** start Extracted material **

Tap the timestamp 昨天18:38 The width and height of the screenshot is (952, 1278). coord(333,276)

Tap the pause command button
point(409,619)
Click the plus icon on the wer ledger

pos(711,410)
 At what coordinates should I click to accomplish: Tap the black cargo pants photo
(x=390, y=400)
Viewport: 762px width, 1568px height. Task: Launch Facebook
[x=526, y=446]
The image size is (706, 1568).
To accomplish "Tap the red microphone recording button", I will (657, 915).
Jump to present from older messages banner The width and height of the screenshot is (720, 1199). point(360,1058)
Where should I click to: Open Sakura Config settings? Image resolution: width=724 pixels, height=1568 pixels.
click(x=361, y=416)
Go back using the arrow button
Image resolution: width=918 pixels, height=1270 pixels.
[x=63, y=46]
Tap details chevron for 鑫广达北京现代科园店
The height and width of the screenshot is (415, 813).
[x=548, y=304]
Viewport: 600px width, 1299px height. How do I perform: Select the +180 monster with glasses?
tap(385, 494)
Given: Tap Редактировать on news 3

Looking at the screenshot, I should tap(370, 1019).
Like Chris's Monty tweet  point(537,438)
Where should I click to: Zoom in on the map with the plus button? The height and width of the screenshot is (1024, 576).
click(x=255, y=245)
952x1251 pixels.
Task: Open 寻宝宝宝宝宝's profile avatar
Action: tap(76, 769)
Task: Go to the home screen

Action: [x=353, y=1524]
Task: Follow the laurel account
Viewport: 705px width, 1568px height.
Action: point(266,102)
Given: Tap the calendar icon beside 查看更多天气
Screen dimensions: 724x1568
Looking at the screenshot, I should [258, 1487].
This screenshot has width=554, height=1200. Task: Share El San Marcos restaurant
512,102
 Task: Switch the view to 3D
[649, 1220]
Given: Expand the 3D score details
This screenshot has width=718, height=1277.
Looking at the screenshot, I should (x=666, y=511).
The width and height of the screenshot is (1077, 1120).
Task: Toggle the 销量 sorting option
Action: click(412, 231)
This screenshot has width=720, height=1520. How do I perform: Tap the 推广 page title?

** end Extracted material **

*Written instruction*. Copy the lines of the listing above, from the line containing "Given: Tap the calendar icon beside 查看更多天气" through the line containing "[649, 1220]", inclusive, without any changes.

*Correct result*.
Given: Tap the calendar icon beside 查看更多天气
Screen dimensions: 724x1568
Looking at the screenshot, I should [258, 1487].
This screenshot has width=554, height=1200. Task: Share El San Marcos restaurant
512,102
 Task: Switch the view to 3D
[649, 1220]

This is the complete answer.